Description of the task
Starting with the line that contains "Generoso (245, 461)" and stopping after the line that contains "For 3 players (arr) (270, 1931)", return each line below exactly as written, with no others.
^^^^
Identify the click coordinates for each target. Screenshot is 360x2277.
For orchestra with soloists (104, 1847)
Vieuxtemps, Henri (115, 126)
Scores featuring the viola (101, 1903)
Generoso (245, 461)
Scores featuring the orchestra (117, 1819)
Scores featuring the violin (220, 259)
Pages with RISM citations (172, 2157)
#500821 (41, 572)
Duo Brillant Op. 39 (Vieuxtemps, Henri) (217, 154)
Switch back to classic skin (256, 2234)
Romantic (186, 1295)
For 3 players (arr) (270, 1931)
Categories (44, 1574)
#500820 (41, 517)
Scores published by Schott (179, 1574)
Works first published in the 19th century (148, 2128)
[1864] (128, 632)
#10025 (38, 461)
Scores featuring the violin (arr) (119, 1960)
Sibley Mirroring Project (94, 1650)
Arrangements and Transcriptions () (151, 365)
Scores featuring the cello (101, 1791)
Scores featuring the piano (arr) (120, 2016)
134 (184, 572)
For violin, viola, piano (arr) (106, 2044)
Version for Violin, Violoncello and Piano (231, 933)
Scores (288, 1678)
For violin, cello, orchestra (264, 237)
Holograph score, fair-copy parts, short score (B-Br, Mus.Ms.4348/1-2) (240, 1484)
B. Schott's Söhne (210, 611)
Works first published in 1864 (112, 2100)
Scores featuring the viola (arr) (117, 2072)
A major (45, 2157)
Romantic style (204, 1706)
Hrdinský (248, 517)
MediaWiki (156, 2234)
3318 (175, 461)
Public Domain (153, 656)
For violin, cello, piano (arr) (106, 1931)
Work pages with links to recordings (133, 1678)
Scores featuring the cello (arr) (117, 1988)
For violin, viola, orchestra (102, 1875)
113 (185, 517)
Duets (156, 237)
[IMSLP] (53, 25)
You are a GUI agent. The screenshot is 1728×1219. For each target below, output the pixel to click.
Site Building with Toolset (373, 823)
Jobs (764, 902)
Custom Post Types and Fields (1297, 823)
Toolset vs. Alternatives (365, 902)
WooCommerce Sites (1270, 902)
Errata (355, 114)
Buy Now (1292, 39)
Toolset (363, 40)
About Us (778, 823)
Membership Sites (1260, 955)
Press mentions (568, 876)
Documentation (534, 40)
^^^^
Answer for the task
Generoso (245, 461)
Scores featuring the orchestra (117, 1819)
Scores featuring the violin (220, 259)
Pages with RISM citations (172, 2157)
#500821 (41, 572)
Duo Brillant Op. 39 (Vieuxtemps, Henri) (217, 154)
Switch back to classic skin (256, 2234)
Romantic (186, 1295)
For 3 players (arr) (270, 1931)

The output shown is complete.